The main objective of the study was to identify which HDC scores distinguish our two populations of children with and without a diagnosis of ASD and, thus, provide potential predictors of the condition. A particularly interesting aspect is that our results show the motor score discriminates between the two groups. Motor abnormalities in the disorder are widely described. However, they are still currently little taken into account in the diagnosis. As a reminder, the HDC is validated in adults as an instrument to artificially recreate a social interaction, from low-level (motor and coordination scores) to higher-level domains of social coordination [intention attribution to another and human (/or robotic) judgment of an interaction]. Our secondary objective was to study the developmental trajectory of HDC scores and to demonstrate by a valid scientific approach that interpersonal synchrony captures the coupling between low-level sensorimotor and high-level sociocognitive skills in a population of children.

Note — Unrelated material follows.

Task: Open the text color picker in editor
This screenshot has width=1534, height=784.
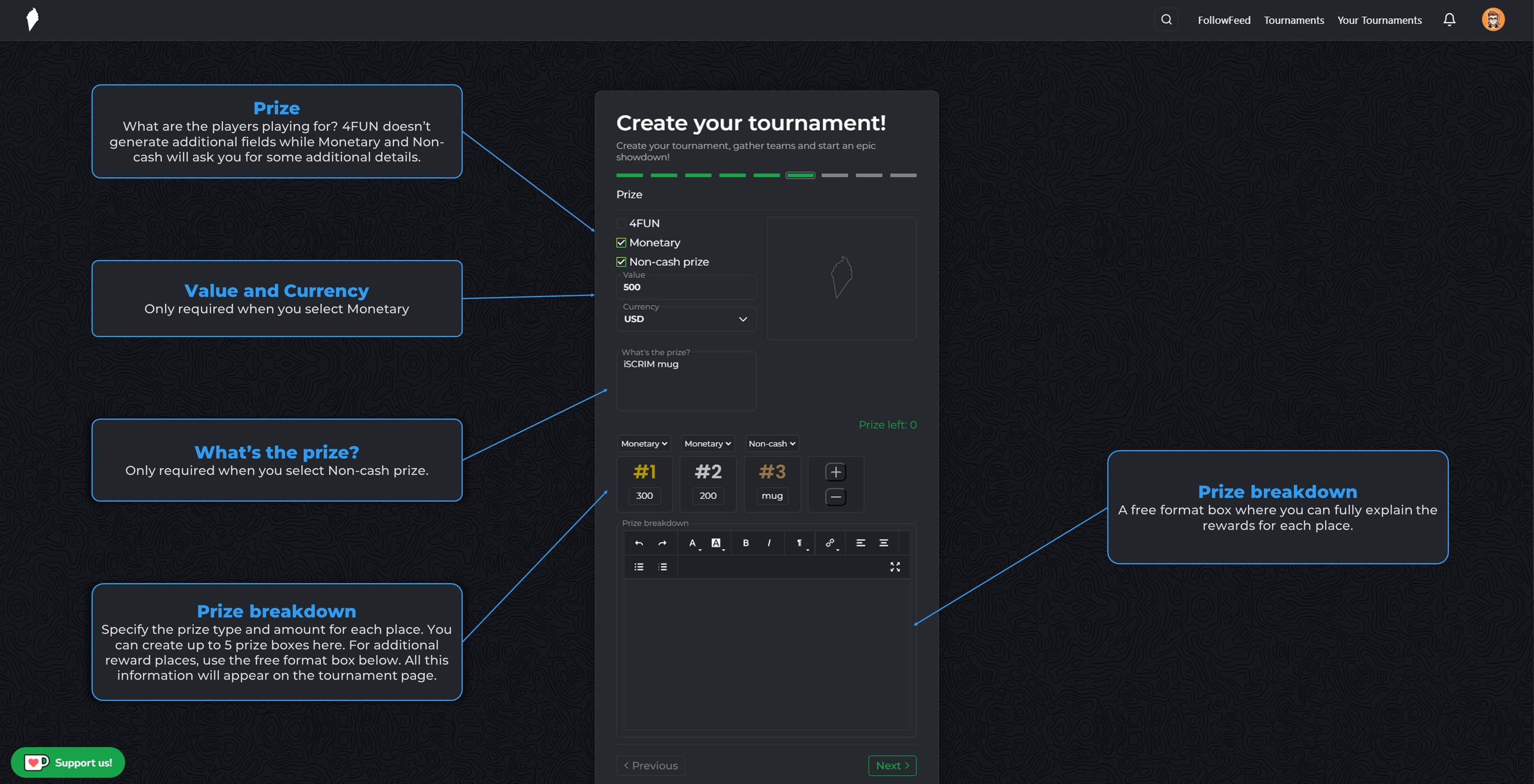Action: click(x=693, y=543)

Developmental Aspects of Sociocognitive Skills and Intervention Based on Interpersonal Synchrony in Children With ASD

The literature on interpersonal synchrony attests to the significance of development and plasticity in affording therapeutic detection and action (39, 41, 43). The present HDC results are in line with this developmental aspect of sociocognitive skills, with significant effects of intention attribution, humanness, and task comprehension in children and adolescents with and without ASD. Interventions targeting early development of socially synchronous interactions in toddlers with ASD attest to its effectiveness (39), with improvement in child language comprehension being linked to the severity of ASD symptoms (63). The neurodevelopmental trajectory observed here only in the group with ASD is fully in line with this picture.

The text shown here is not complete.